Last week, Leigh Tauss wrote about her not-entirely-successful efforts to buy a house in Raleigh. Lots of folks replied with their own tales of house-buying woe. Here’s a sampling.
From Jake Seaton: “My wife and I are on the other side of thirty, and it took us seven years to find and buy a house in Raleigh. We were very lucky to find what we did—beating out multiple offers, including an all-cash offer that was over our bid. We could have moved to Garner, Apex, Fuquay, what have you, and bought much sooner, but we wanted to be in Raleigh and close-ish to downtown. There’s no way anyone can buy a house in a hot housing market in ‘a few months’ unless you have $250,000 in cash. It’s frustrating, sure, but it’s the reality of urban home-buying these days.”
“There are currently twenty-five single-family homes listed (I’m sure not good condition) under $250,000 inside the Beltline,” adds Carrie Pitts-Densmore. “The problem isn’t that you need cash in a hot market (outside the Beltline, that’s mostly untrue); it’s that there isn’t enough affordable housing. And by affordable, I don’t mean just low-income.”
Andrew Snee thinks Tauss was being unrealistic: “The author is trying to buy a house inside the Beltline, in biking distance of downtown. That’s not really a test of the overall housing market.”
“And the tradeoff of not having a car in exchange for a higher house cost isn’t really possible in Raleigh because, despite some good effort, it’s not a city where it’s made at the pedestrian level,” writes Scott Dadson.
Brian Porter says we just need to build more: “A house with a big yard isn’t for everybody. We need all the options for affordable housing. Tiny homes, apartments, condos, townhouses, micro-apartments, duplexes, mobile home parks (preferably co-op), doghouse, outhouse, in-law house, just freaking build everything. Get rid of any zoning and other regulations that get in the way of affordable housing. Preserve the character of the neighborhood, my ass. Just build it all already.”
It’s possible commenter DWK might be willing to sell you a house in Clayton: “As Triangle home prices continue to rise, millennials will need to make compromises when shopping for homes. While you may not get a home within the Beltline, there are still good values to be found in surrounding communities like Johnston County. It may not be centrally located, but the entire Triangle is rapidly changing. Downtown Clayton used to be a ghost town in prior years, but now has many wonderful bars, breweries, and restaurants, as well as farmers markets and events. Also, millennials might find that, as they age, living downtown, with growing crowds and traffic jams, starts to lose its appeal.”

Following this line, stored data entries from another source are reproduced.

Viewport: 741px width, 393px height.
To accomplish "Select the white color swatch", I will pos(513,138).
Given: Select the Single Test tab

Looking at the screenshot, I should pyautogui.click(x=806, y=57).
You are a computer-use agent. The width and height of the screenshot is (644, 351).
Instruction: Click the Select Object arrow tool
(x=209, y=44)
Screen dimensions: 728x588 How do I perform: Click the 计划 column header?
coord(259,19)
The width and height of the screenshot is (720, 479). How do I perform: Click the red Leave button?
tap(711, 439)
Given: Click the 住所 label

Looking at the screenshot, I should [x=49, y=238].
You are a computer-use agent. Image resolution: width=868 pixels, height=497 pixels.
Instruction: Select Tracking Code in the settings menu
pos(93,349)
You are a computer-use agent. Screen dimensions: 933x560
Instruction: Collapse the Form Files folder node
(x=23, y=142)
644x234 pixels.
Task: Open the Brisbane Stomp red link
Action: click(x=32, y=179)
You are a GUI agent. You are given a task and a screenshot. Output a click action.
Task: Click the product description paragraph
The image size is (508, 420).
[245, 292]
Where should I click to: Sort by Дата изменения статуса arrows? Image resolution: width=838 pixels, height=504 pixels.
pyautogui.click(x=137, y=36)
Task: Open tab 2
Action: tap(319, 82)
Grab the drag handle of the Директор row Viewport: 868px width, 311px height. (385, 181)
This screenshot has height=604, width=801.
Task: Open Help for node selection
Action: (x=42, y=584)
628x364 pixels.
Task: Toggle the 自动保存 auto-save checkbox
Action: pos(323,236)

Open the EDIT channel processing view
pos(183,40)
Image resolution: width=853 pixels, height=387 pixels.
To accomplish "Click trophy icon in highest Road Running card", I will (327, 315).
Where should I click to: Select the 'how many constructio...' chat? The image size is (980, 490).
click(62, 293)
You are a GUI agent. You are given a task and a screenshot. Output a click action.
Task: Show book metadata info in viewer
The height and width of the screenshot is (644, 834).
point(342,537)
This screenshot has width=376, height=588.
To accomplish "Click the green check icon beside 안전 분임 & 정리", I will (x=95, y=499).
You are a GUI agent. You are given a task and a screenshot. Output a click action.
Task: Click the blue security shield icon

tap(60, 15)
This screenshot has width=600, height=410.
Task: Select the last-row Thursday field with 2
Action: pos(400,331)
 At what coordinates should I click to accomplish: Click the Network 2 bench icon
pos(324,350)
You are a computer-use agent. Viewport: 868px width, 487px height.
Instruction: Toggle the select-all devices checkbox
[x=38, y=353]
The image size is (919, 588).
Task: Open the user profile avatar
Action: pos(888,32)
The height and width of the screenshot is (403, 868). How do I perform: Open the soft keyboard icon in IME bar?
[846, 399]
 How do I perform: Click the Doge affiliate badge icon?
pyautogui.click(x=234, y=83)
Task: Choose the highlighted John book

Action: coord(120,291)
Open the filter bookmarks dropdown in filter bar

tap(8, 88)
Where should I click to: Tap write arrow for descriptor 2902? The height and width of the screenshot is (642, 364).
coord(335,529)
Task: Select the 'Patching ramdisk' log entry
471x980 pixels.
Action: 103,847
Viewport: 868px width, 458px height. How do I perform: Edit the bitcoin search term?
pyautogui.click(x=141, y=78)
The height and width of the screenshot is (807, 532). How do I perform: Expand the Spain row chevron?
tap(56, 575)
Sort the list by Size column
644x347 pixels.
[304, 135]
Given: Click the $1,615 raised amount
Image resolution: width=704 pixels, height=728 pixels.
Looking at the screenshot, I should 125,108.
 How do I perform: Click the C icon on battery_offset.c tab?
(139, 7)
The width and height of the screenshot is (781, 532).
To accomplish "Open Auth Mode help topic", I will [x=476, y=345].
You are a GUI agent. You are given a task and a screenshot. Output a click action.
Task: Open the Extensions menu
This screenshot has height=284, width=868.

Finally, Anthony E. Biancardi asks us for more of columnist Barry Saunders: “Lately I’ve been nibbling at the idea of joining the INDY Press Club, but Barry Saunders’s column reeled me in. Years ago, when N.C. State was looking to replace their basketball coach, he wrote something to the effect that, predictably, the school was interviewing the usual lineup of ‘Brill-creamed, Armani-suited’ candidates rather than promoting from within. That hilarious observation started my years-long devotion to his N&O column. And I hope my small contribution to the INDY will in some way help promote the kind courageous, honest journalism our state and country sorely needs at these almost desperate hours.”
About that: Thanks to you and everyone else who’s gone to KeepItINDY.com and joined our Press Club, next week, we’re launching INDY Voices, a rotating column from a diverse set of some of the Triangle’s most compelling writers. And guess who’s kicking it off? None other than Barry Saunders.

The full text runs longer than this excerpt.